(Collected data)
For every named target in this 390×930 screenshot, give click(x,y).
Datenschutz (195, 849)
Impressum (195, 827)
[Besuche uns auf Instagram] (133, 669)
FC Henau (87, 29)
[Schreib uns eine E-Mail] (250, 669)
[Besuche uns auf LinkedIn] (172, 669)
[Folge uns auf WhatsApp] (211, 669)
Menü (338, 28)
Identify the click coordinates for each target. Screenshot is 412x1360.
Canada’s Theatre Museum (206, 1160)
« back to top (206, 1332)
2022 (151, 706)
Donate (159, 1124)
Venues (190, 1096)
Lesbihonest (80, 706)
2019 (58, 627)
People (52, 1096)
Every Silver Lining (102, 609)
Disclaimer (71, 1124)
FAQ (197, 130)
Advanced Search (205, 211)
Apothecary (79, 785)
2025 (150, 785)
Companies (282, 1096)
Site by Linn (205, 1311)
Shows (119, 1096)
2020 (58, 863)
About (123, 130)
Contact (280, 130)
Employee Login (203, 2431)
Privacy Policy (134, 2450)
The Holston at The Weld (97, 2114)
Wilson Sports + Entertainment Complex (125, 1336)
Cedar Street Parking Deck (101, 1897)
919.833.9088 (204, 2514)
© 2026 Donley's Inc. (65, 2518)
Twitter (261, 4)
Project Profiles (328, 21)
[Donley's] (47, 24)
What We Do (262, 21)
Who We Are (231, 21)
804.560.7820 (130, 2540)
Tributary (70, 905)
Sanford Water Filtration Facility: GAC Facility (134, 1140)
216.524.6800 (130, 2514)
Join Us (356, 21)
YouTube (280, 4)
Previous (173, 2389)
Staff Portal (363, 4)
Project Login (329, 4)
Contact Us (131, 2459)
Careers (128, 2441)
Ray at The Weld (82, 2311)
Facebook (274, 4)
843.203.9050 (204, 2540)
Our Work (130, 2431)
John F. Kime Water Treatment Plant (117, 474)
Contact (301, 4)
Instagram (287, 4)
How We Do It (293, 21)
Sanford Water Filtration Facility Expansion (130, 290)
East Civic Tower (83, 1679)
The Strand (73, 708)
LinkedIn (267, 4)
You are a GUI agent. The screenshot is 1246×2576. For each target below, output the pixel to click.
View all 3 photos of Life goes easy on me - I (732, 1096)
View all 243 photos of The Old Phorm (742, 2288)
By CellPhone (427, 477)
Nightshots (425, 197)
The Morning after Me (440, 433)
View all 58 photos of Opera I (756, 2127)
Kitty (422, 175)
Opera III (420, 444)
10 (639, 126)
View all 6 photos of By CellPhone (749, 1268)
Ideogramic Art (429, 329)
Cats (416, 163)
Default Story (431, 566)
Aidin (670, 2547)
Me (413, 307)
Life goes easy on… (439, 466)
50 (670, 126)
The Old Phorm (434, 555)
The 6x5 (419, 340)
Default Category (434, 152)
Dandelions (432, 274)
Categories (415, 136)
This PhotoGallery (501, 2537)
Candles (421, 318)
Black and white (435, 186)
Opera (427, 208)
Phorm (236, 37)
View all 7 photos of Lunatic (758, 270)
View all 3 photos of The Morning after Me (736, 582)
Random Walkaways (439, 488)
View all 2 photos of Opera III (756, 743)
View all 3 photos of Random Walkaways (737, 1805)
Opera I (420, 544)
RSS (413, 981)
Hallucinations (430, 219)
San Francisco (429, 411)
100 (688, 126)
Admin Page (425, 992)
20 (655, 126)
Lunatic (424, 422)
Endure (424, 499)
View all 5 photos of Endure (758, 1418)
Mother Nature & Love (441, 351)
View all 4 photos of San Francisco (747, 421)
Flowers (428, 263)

**Exercise aim:** Reproduce every line of the records containing the string "easy".

**Answer area:**
View all 3 photos of Life goes easy on me - I (732, 1096)
Life goes easy on… (439, 466)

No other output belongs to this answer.